I have a Pandas DataFrame with a list column as follows.
name | list-of-cars |
---|---|
Sasha | [Citroen, Peugeot, Audi, Renault] |
Eliott | [Peugeot, Mercedes, Renault] |
with Citroen, Peugeot, etc which are Objects of my class Car:
class Car:
def __init__(self, name, speed, year):
self.__name = name
self.__speed = speed
self.__year = year
How would I be able to get one attribute of the different objects of the list?
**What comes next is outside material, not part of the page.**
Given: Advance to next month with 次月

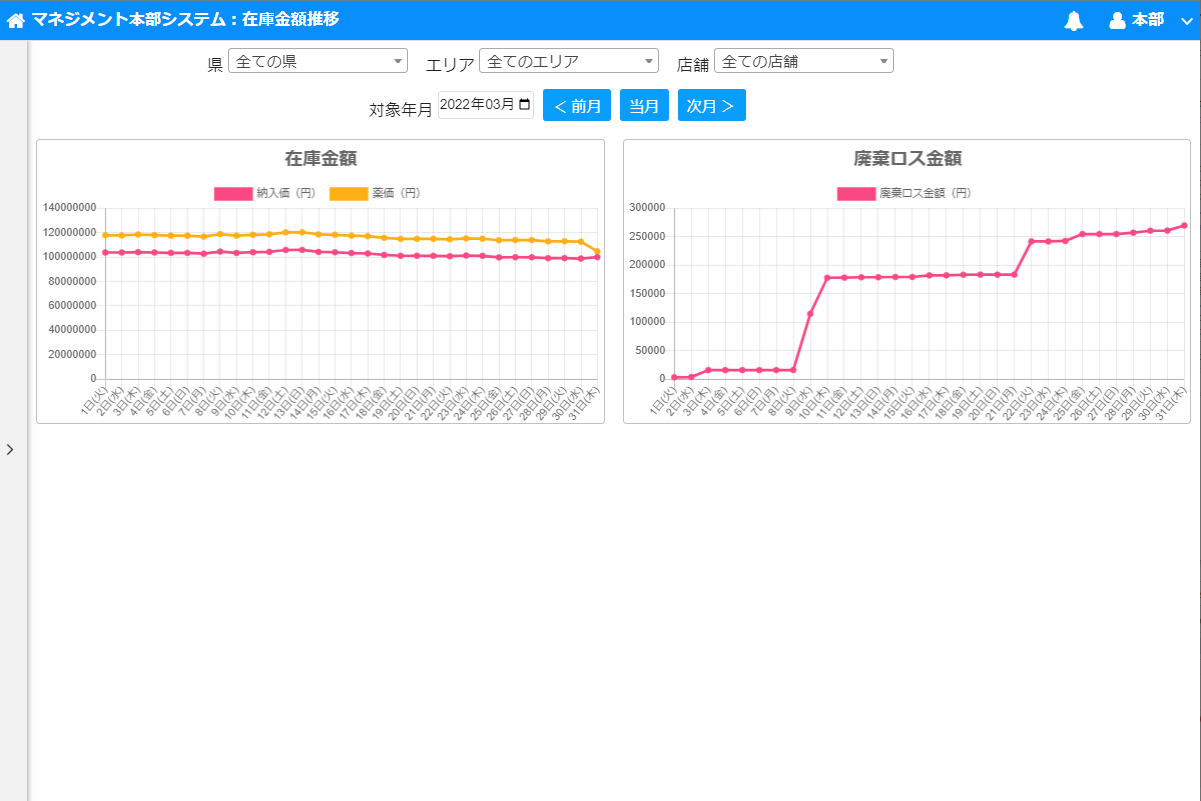Looking at the screenshot, I should pyautogui.click(x=711, y=106).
For example, get the year of all the elements of the list-of-cars for one name?
CodePudding user response:
Make your attribute "public" in your class by using self.year
instead of self.__year
. Or add a property.
Then you need to use a loop/list comprehension:
df['years'] = [[c.year for c in l] for l in df['list-of-cars']]
output:
name list-of-cars years
0 Sasha [Citroen, Peugeot, Audi, Renault] [2000, 2001, 2002, 2003]
1 Eliott [Peugeot, Mercedes, Renault] [2004, 2005, 2006]
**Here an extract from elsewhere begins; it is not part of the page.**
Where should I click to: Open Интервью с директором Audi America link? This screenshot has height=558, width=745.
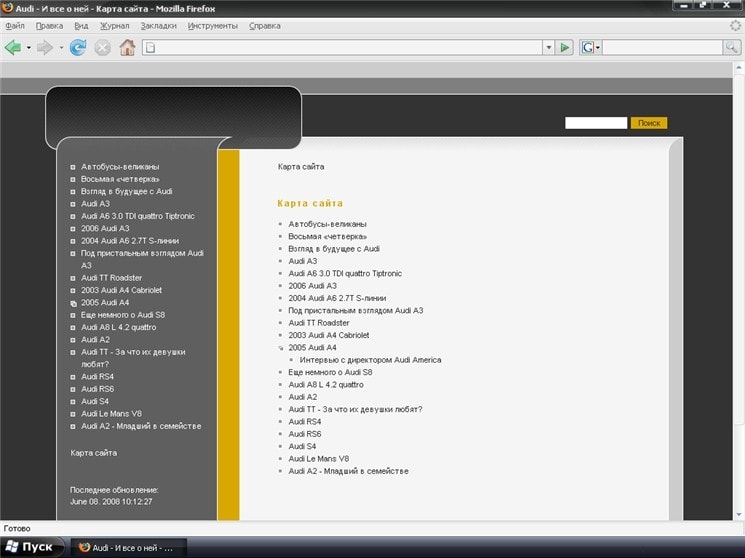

class with property (and repr for nice display in the DataFrame):
class Car:
def __init__(self, name, speed, year):
self.__name = name
self.__speed = speed
self.__year = year
@property
def year(self):
return self.__year
def __repr__(self):
return f'{self.__name}'
CodePudding user response:
I'm not sure if it's a good idea to store a list of objects as values of a DataFrame.
Anyway, you can extract an attribute by looping with iterrows() and appending the attributes of each line to a list of lists. Then adding it to the df as a column.
For example, let's say you need the years:
import pandas as pd
class Car:
def __init__(self, name, speed, year):
self.name = name
self.speed = speed
self.year = year
Citroen=Car("Citroen", "123", 2010)
Peugeot=Car("Peugeot", "123", 2021)
Audi=Car("Audi", "123", 2017)
Renault=Car("Renault", "123", 2005)
df=pd.DataFrame({
"Name": ["Sasha", "Eliott"],
"List_of_cars": [[Citroen, Peugeot], [Audi, Renault]]
})
years_column=[]
for index, row in df.iterrows():
inner_list=[]
for car in row["List_of_cars"]:
inner_list.append(car.year)
years_column.append(inner_list)
df["years"]=years_column
The df would be like that:
Name List_of_cars years
0 Sasha [<__main__.Car object at 0x0000021D7EC573D0>, ... [2010, 2021]
1 Eliott [<__main__.Car object at 0x0000021D6DFAED30>, ... [2017, 2005]
Then you can query the table as usual.
The question is, however, why not just store the information you need in a tabular form (aka fields of the DataFrame) instead of custom objects?